Niemcy, Singapur i Holandia należą do krajów inwestujących w ośrodki dystrybucji gazu ziemnego dla transportu, a z kolei takie koncerny jak Royal Dutch Shell, Gazprom i Total rozwijają infrastrukturę paliwową LNG. Niemcy zrobiły pierwszy krok w kierunku transportu na gaz po podpisaniu w styczniu przez Bomin Linde LNG umowy z armatorem AG EMS o dostawach takiego gazu i już buduje dwa terminale magazynowe dla LNG w Hamburgu i Bremerhaven, które zaczną działalność w 2015 r. — Nasze dostawy LNG dla ich promów czynią z tej firmy pioniera w Niemczech i są wyraźnym sygnałem, że ten system napędu o niskiej emisji spalin trafił do nas — stwierdził dyrektor Bomin Linde lNG, Ruben Benders.
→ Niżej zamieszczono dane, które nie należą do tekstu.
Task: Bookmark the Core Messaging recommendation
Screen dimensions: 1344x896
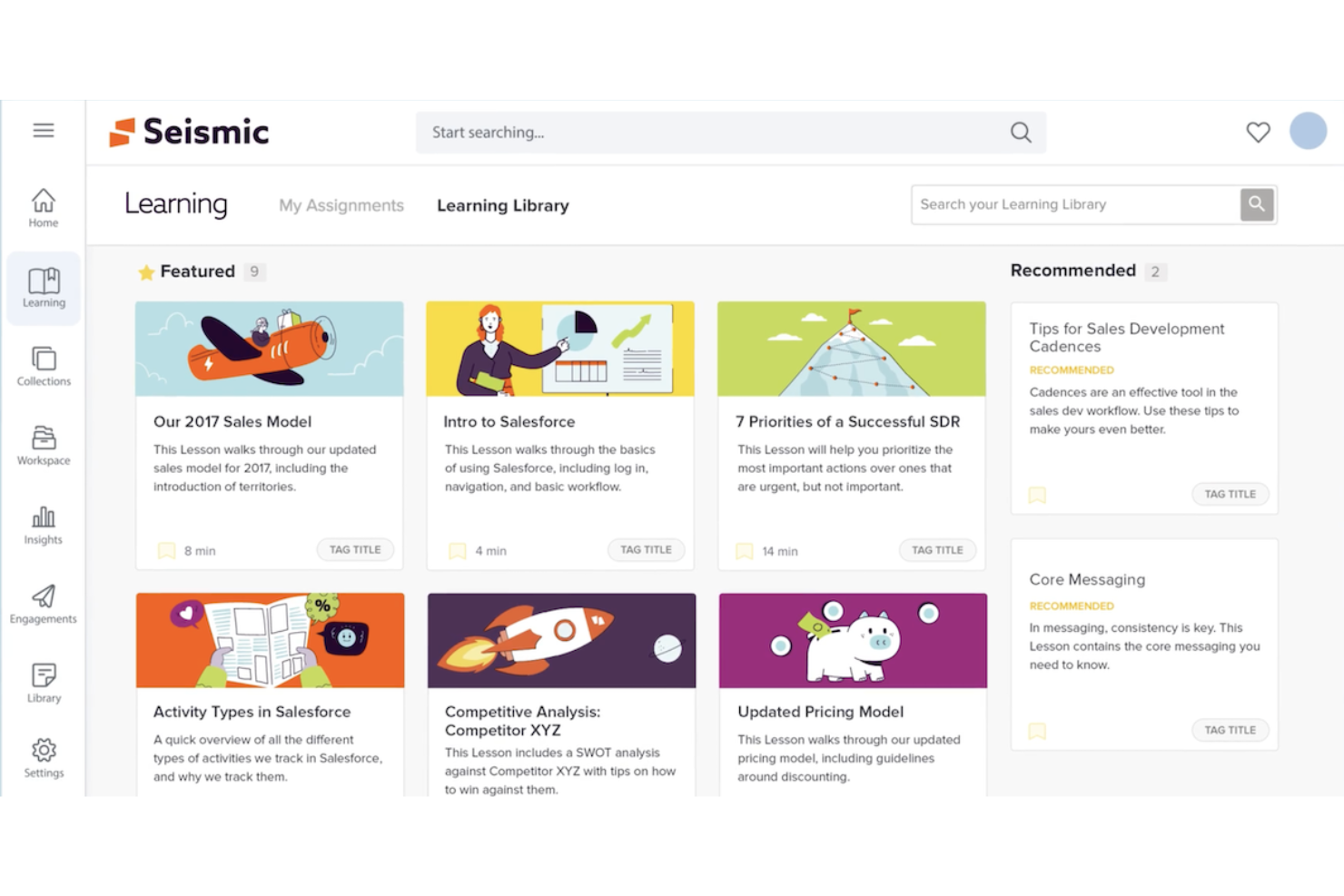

W Antwerpii, drugim porcie europejskim, zarząd portu mówi o wszelkiego rodzaju inicjatywach, którymi zachęca do używania sprężonego gazu ziemnego jako paliwa w żegludze. W Rotterdamie, największym porcie w Europie, LNG odgrywa coraz ważniejszą rolę w transporcie, gdy terminal importowy Gate LNG zaczął zaopatrywać miejscowe statki rzeczne i portowe holowniki, a takie wysyłać gaz do używania na Bałtyku, gdzie wywołuje zainteresowanie marynarki handlowej.
W Azji Singapur zainwestował w tworzenie zdolności magazynowych przewidując wzrost popytu przez duże statki. To państwo-miasto zainteresowało się gazem ziemnym w transporcie, bo spodziewa się ogromnego wzrostu w Chinach, obecnie nadal małym użytkowniku takiego paliwa, ale nowe przepisy w tym kraju zmierzają do przestawienia energetyki z węgla na gaz, a transportu z ropy na gaz.
Lawinowy wzrost popytu na gaz
Firma doradcza z zakresu energetyki Wood Mackenzie twierdzi, że globalny popyt na gaz w sektorze transportu może wzrosnąć z niecałych 5 mld m3 w 2012 r. do ponad 160 mld do 2030 r., co odpowiadałoby dwóm latom obecnego brytyjskiego popytu na gaz albo ok. 3 miliardom baryłek ropy. — Gaz odgrywał tradycyjnie niszową rolę w transporcie, ale teraz wywołuje rosnące zainteresowanie — uważa szef pionu badawczego w Wood Mackenzie, Noel Tomnay. — Różnice w cenie ropy i gazu powodują, że inwestowanie w infrastrukturę napełniania gazem jest opłacalna, a coraz większe restrykcje wobec emisji spalin zachęcają do większego korzystania z gazu.